Claudio Silvestrin has transformed a warehouse into a workplace while maintaining the simplicity of its amorphous space.

Claudio Silvestrin's contemplative inclinations have been largely expressed in his designs of private apartments and art galleries. A degree of serenity is already implied in the idea of such projects, but Silvestrin is extreme and implacable in pursuit of its expression. Characteristically, he strips away all that is extraneous to function, and uses elemental forms and stark materials to enclose space, dissolving and shaping it with light or shadow. By such manoeuvres, the designer has invested cramped quarters with a numinous sense of space. It is the extreme that turns simplicity into the sensuous -- even the opulent.

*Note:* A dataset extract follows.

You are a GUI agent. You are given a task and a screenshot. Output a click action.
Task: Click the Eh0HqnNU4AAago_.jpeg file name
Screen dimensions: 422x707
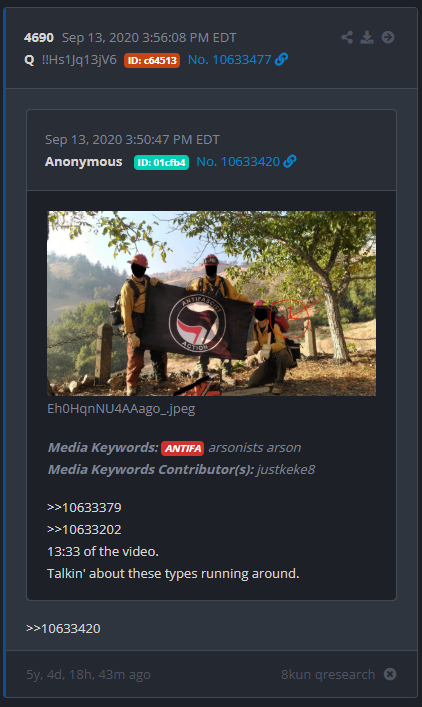click(121, 409)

Silvestrin's uncompromising skills have recently been employed on the design of busy, highly computerised offices, not a field one would have imagined suited to minimalist design. Silvestrin's answer, having analysed the functioning of the firm and ordered it coherently on plan, is simply to provide handsome and ample means of making technology and attendant clutter invisible, the means being made the bones of the design.

Starkmann Inc, the client, is an academic book supplier in Massachusetts, furnishing books to libraries in the USA, Canada and Europe. The firm required space for staff, a meeting room, reception and workstations, space for storing books (many of them valuable) and for the computerised technology controlling its operations. The scheme involved the transformation of a 1960s warehouse set in the countryside, about half an hour by car from Boston. A modest budget meant accepting the warehouse structure, (spanned by roof trusses), and its featureless interior, but part of Silvestrin's art lies precisely in this direction.

He has the ability to seize hold of the essential character of a place (long and narrow, large and amorphous, and so on), and by exaggeration transcend its limitations. In this case, an amorphous space has been given rigour by an orderly, not to say regimented plan, marked out and anchored down by solid dividing screens, counters and low walls.

The volume and simplicity of the space has been emphasised by furniture set in long lines down the building's length and enhanced by light -- by natural illumination from rooflights overhead or new openings cut into the elevation on to the green Massachusetts landscape. Artificial light is diffused upwards by inverted U-shaped reflectors overhead.

The building is organised into two parts; a new entrance and reception desk, secretarial and managerial accommodation are at one end on a new concrete screed floor; and book warehousing, storage and service entrance are on an existing floor at a lower level at the other.

A ramp between washrooms connects the two parts, the slight change in level signifying division of the firm's operations. In his search for an acceptable balance between visual purity and functional efficiency Silvestrin has hidden desks, computers, services, coats (and the receptionist from the neck down) behind screens. Only the operations manager, who wanted semi-privacy, has an angled office screen.

It was decided not to provide a reception area. Instead, while waiting, visitors can wander around looking at works of art exhibited on walls and screens. As usual with this architect, materials and finishes are extremely simple -- desks and screens of American oak, matt concrete floors and painted plaster.